I can understand the reasoning why. Registration is an ex parte process and therefore any third party that may be harmed by registration doesn’t get to way in, unless they oppose the mark. If a response to an Office action includes parody, the third party doesn’t get to weigh in. 

But an opposition is a valid procedure. If the parody contention seems valid to an examining attorney, let it move on to opposition. Both sides can present evidence, and the Board can decide if the mark is valid or not.
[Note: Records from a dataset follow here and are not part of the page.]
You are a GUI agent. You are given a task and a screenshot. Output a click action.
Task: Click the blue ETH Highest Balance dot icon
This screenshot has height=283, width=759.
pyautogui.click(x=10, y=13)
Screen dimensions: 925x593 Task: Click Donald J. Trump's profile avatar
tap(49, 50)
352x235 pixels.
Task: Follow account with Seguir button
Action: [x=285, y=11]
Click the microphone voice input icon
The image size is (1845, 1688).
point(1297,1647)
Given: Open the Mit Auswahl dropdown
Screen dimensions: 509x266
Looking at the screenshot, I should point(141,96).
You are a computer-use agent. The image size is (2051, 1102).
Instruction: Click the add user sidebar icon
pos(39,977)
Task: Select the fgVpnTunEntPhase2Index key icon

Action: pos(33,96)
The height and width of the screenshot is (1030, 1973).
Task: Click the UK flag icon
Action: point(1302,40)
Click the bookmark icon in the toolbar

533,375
The process is not identical to infringement in federal courts, but it’s similar.

So here, with MARIJUANAVILLE, both should have been able to present evidence for why the mark is parodic and why it is not. (the application was for an intent to use, which I agree makes a parody determination more difficult, but it still could be raised.)

In my opinion, trademark registration and trademark infringement go hand-in-hand (or hand-in-glove, whatever the correct expression is). Well, they should, but apparently they don’t. And parody is not the only time registration and infringement don’t align.

Look at The Slants case. If denied registration (which is still under review) they may still be able to fully enforce their mark in court. Or maybe not. Why deny registration, yet allow for enforcement in court? The dichotomy does not make sense to me.

To be sure, the vast majority of the time, trademark registration and infringement align. But not all the time, and I think that’s a problem. And I’m not talking about the factual decision by either the Board or a federal court. Of course the outcome could differ, but the process should be the same.

As far as I understand registration, one of its purposes, if not its main purpose, is to determine a person’s rights in a mark. If that determination is different at the Board than it is at federal courts, the system is weakened.

Registration is also supposed to be a means for giving notice to third parties. Notice that the mark is a source identifier for a business, and third parties shouldn’t use it (or something that would cause confusion). But even if a mark doesn’t or can’t obtain registration, a third party may still be accountable for infringement in a federal court—in the same way that they would be held accountable for a registered mark (with some procedural differences).

And to gum it up even more, SCOTUS has held that decisions at the Board can create issue preclusion. So the outcome there may apply to a federal court. Presumably it would not apply where the Board and court take different approaches in their assessment, but maybe (in B&B the likelihood of confusion tests were different, and issue preclusion still applied).

For me, registration and infringement need to better align. If a federal court decides that a party can use a certain mark, and has rights in that mark, then the Trademark Office should at least go through the same process when deciding if that same party has rights in the same mark (likelihood of confusion tests aside—or maybe not). Otherwise, there’s cause for confusion. And isn’t the whole point to reduce confusion?